Altrettanto sbalorditivo è il trattamento riservato al Fondo Globale contro Aids, tubercolosi e malaria, un meccanismo di finanziamento della lotta contro le tre pandemie lanciato proprio dal precedente G8 italiano – quello di Genova del 2001 – che fino a oggi ha salvato la vita a tre milioni e mezzo di persone. «Il comunicato su Sviluppo e Africa del G8 – spiega Victoria Kimotho, coordinatrice internazionale advocacy di AMREF – riconosce il ruolo fondamentale che il Fondo Globale ha assunto in questi otto anni di vita, diventando il primo strumento di finanziamento di programmi contro l’Aids, e invita il Fondo a continuare a sostenere i sistemi sanitari nei Paesi in via di sviluppo. In nessun punto, però, si fa riferimento al gap di risorse, pari a circa tre miliardi di dollari, cui il Fondo deve fare fronte per finanziare programmi per il 2009 e il 2010. Ci sono programmi già approvati e in attesa di essere avviati che, senza un esborso aggiuntivo da parte dei donatori, rischiano di rimanere solo sulla carta. L’unica nota positiva è la dichiarazione con cui il presidente Berlusconi all'Aquila ha annunciato il versamento al Fondo dei 130 milioni di euro di quota italiana per il 2009, con l’aggiunta di 30 milioni di dollari per fare fronte all’attuale gap dei finanziamenti».

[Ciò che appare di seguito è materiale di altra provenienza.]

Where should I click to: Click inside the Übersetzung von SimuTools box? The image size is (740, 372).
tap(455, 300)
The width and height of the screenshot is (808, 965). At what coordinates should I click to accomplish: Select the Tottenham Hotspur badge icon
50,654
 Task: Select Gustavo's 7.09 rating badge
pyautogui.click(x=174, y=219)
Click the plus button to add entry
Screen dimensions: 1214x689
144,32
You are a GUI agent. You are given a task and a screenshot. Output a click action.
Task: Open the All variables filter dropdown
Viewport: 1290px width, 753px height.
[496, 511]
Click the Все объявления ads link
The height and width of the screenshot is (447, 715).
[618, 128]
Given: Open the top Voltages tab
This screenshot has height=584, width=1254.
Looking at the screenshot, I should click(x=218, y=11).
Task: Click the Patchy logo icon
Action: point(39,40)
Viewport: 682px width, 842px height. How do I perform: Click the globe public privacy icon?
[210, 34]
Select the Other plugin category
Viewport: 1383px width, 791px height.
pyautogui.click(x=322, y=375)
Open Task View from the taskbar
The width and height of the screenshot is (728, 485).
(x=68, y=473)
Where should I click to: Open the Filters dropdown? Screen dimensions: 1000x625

A dispetto degli «enormi progressi» in campo sanitario di cui ha parlato in Ghana il presidente degli Stati Uniti, resta enorme anche il divario tra i Paesi del Nord e quelli dell’Africa Sub-Sahariana, dove 1,9 milioni di persone sono state infettate dal virus dell’Hiv nel solo 2007, portando a 22 milioni il numero dei malati della regione. Qui il virus ha reso orfani quasi 12 milioni di bambini di età inferiore ai 18 anni e il tasso di mortalità infantile è pari al 49% di tutti i decessi registrati nel mondo: in media un bambino su sei muore prima di aver compiuto cinque anni. Nell’Africa Sub-Sahariana una donna su 22 muore a causa dei problemi legati direttamente alla gravidanza o al parto e in Niger la probabilità sale a una donna su sette, mentre nei paesi industrializzati perde la vita per complicanze ostetriche una donna su 7.300 e in Svezia una su 17.400.

Nel novembre scorso AMREF ha accolto con entusiasmo l'elezione di Barack Obama alla presidenza degli Stati Uniti, simbolo di speranza e di riscatto per milioni di giovani africani, che per la prima volta hanno creduto davvero di potersi costruire un futuro migliore. L’esito deludente del G8 conferma, però, che i simboli e gli slogan non bastano se non sono supportati da politiche di sviluppo e finanziamenti all’altezza della situazione.

AMREF, fondazione africana per la medicina e la ricerca, è stata fondata a Nairobi nel 1957. Oggi impiega in Africa oltre 800 persone, per il 97% africani, e gestisce circa 140 progetti di sviluppo sanitario in sei paesi (Etiopia, Kenya, Sudafrica, Sudan, Tanzania e Uganda). Il network internazionale di AMREF è composto da 12 sedi in Europa, Stati Uniti e Canada. AMREF Italia ha due sedi a Roma e a Milano.